Provided information.
-- start --

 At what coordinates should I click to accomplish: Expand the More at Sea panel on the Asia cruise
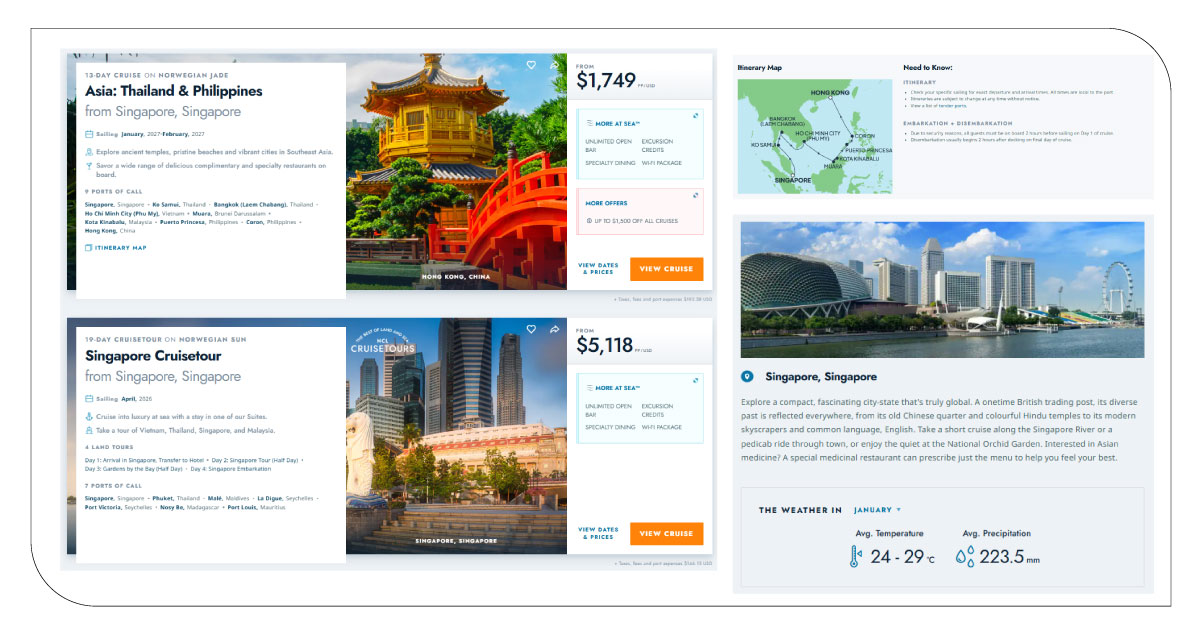pos(695,115)
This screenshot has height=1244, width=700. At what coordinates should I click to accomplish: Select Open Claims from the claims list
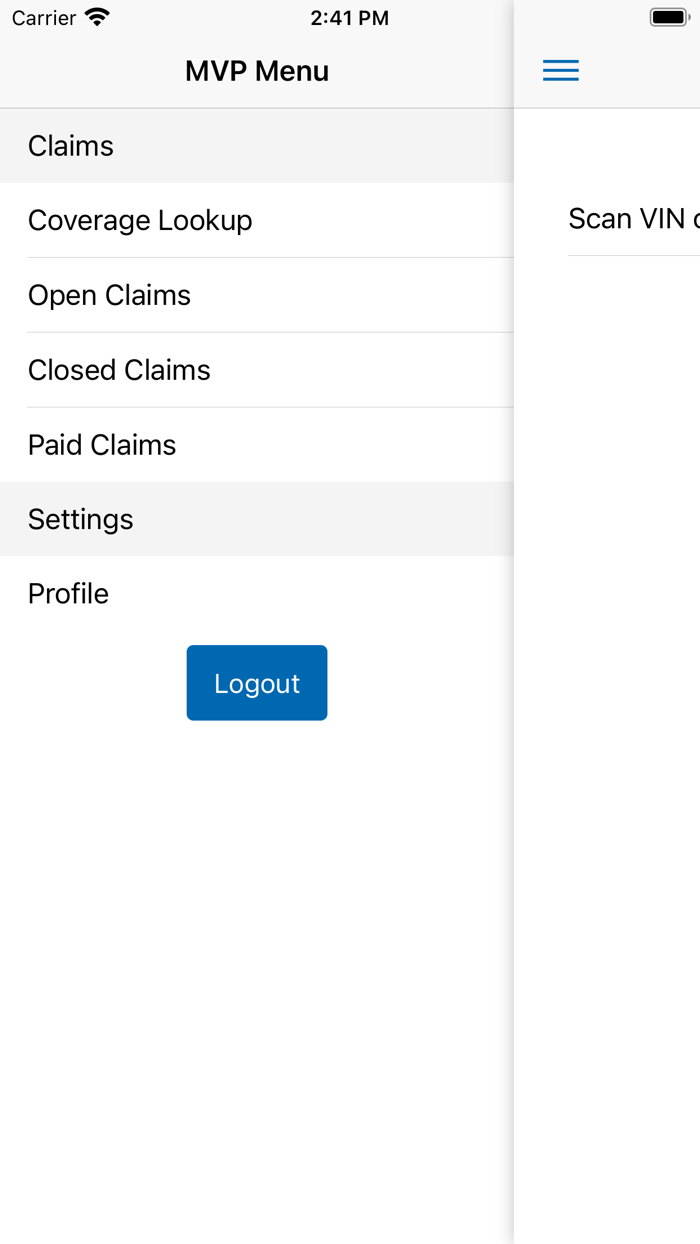(108, 295)
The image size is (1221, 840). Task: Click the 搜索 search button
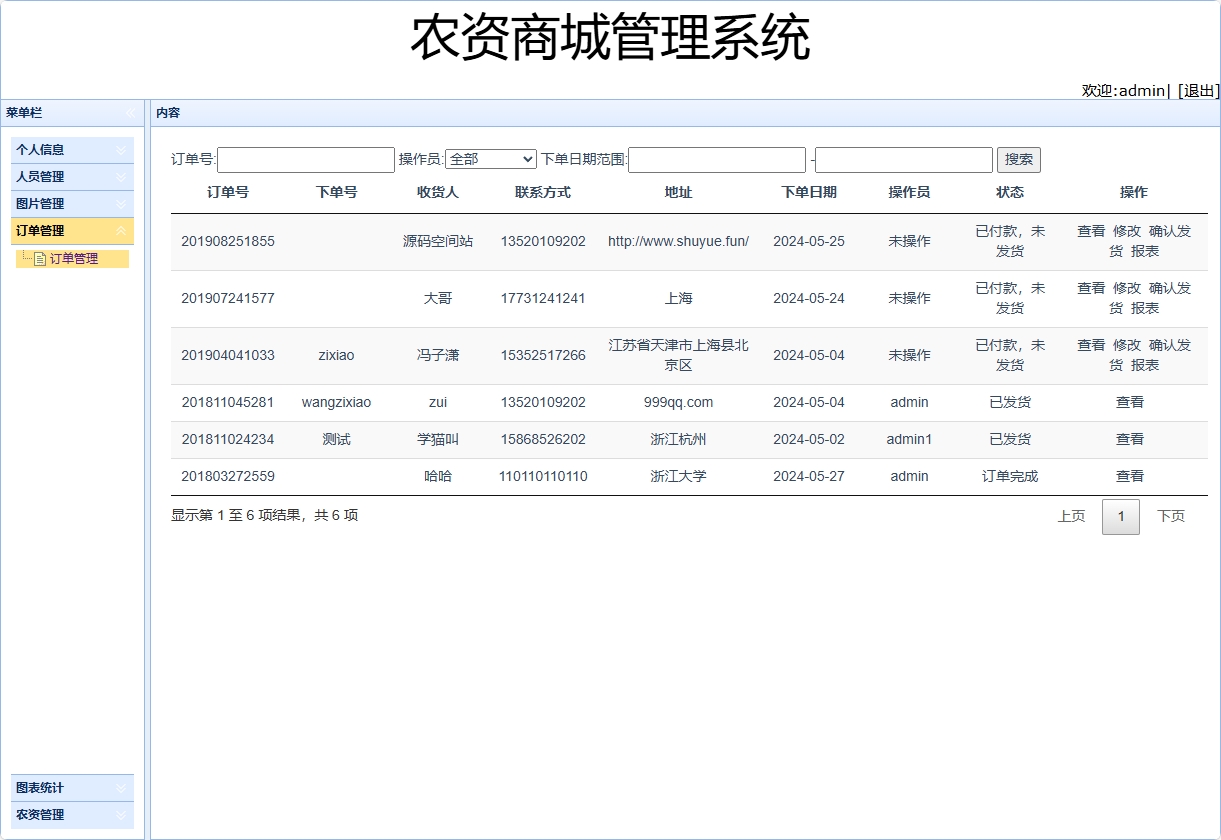[x=1018, y=159]
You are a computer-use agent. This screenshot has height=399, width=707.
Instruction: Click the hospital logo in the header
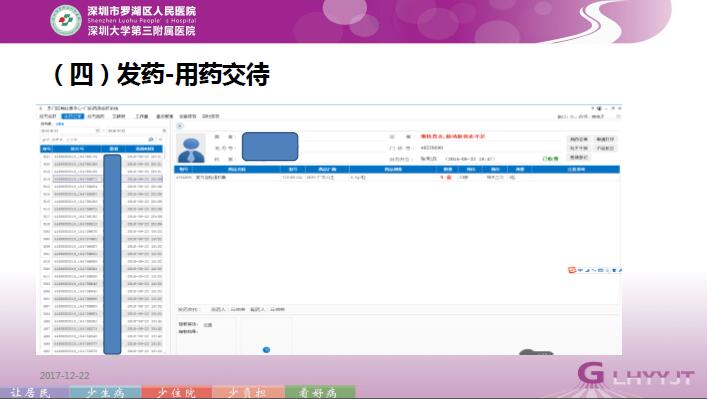pos(66,20)
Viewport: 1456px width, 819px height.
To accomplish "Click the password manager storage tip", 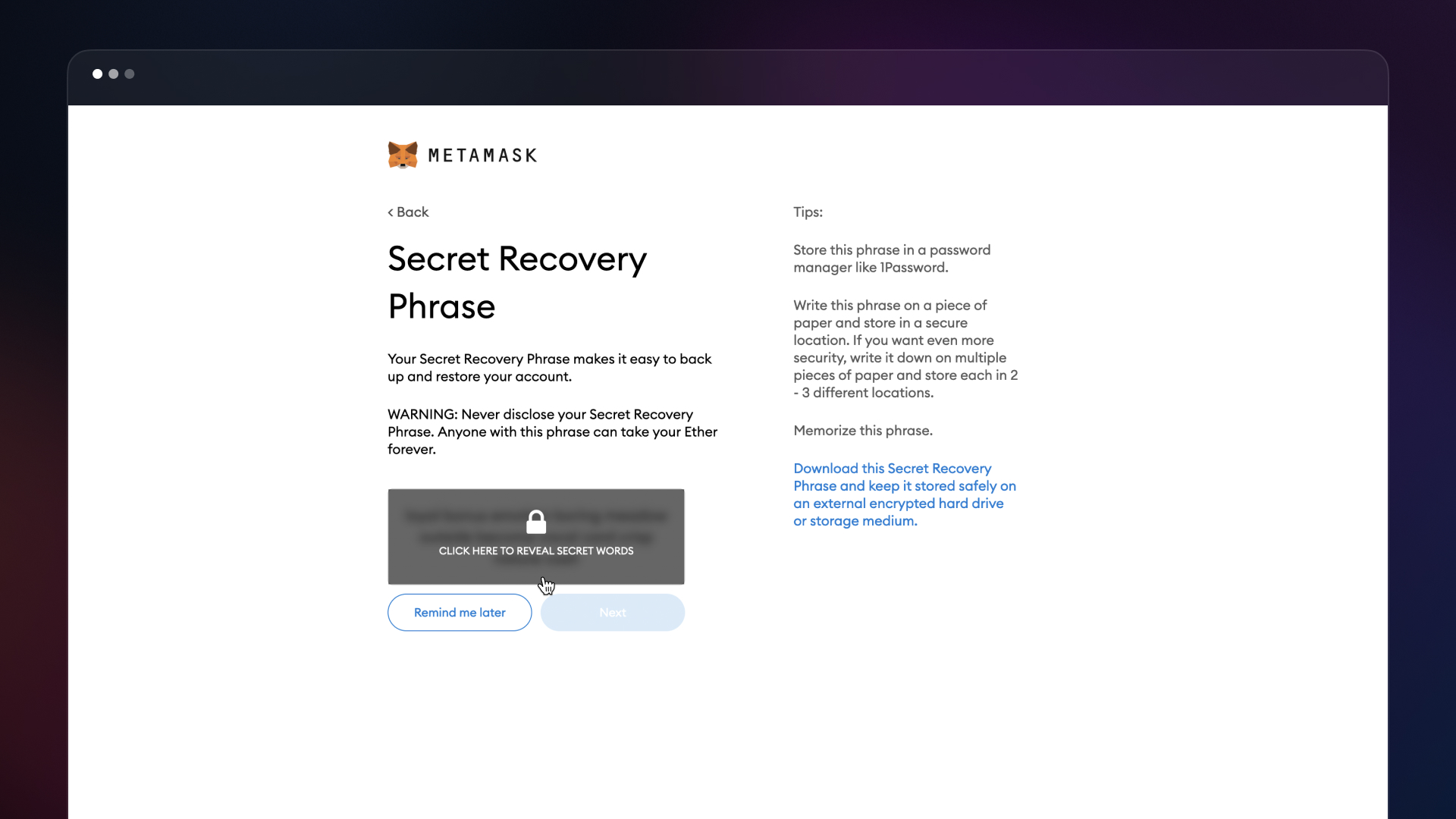I will (892, 259).
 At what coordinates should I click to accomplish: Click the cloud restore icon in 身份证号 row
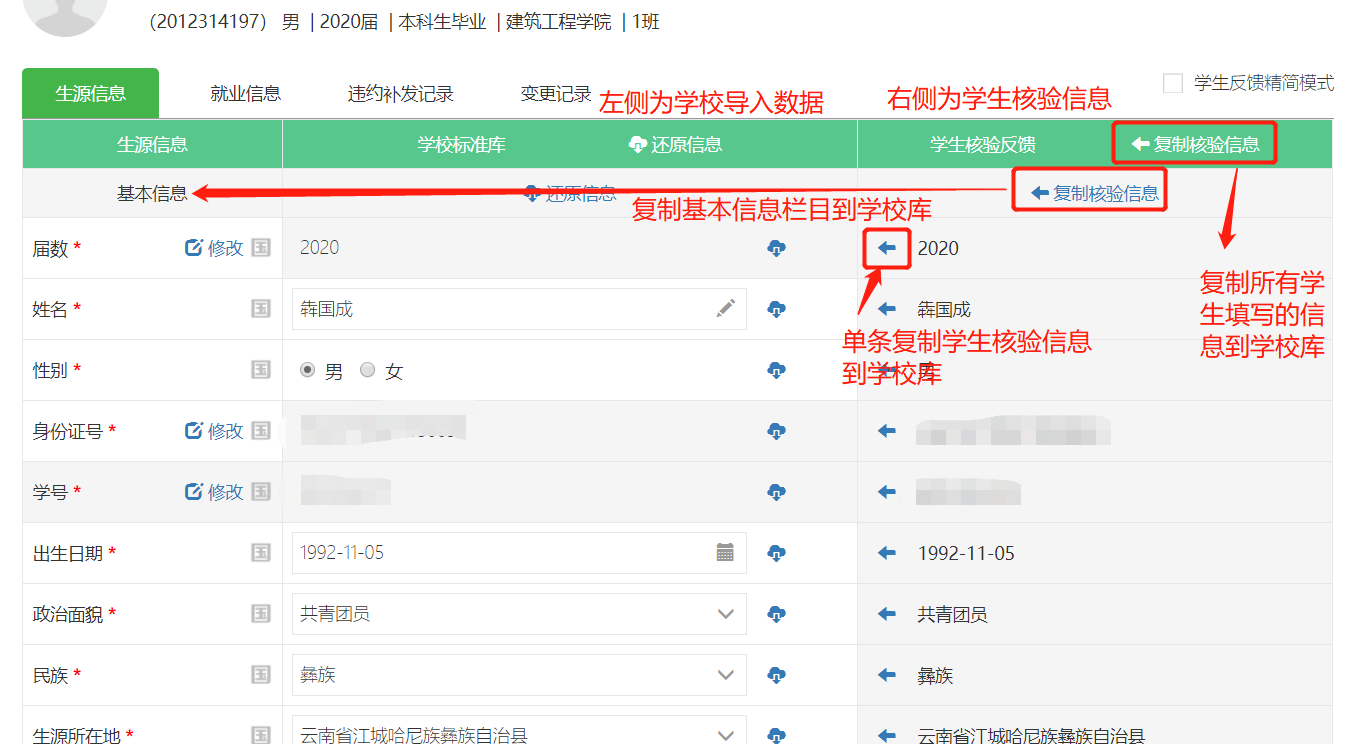pyautogui.click(x=776, y=431)
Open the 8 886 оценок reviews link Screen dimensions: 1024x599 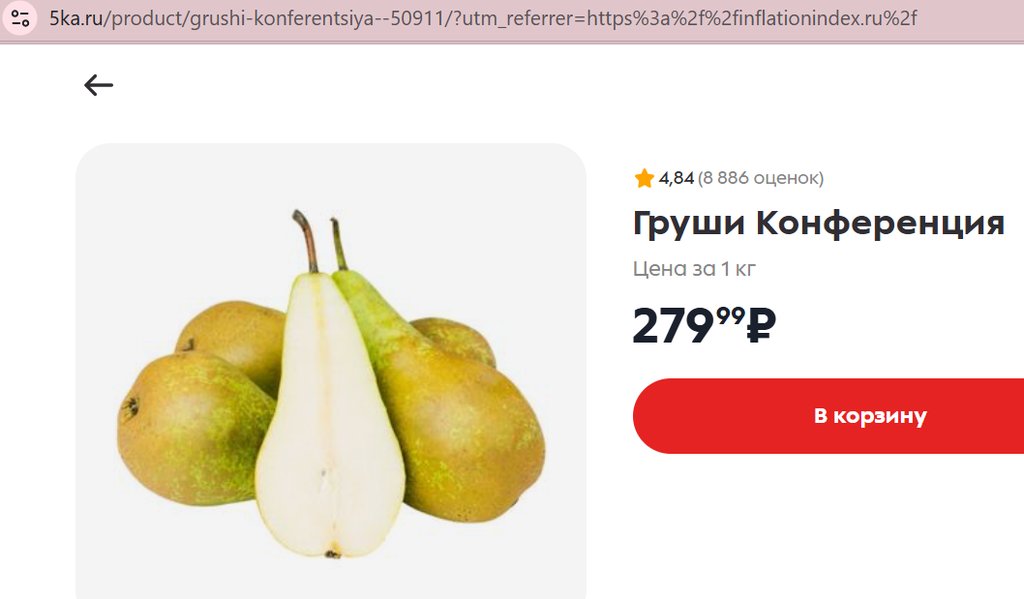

-- end --

Task description.
Rewrite the rows, starting at the line that contains "At what coordinates should I click to accomplish: Click" and stopping after the last row, and shift every coordinate in the answers by adding 25 to each number. Keep the full wording of each row and leave the pictures out.

Response.
 At what coordinates should I click to accomplish: Click the cloud restore icon in 身份证号 row
pyautogui.click(x=801, y=456)
Open the 8 886 оценок reviews link Screen dimensions: 1024x599 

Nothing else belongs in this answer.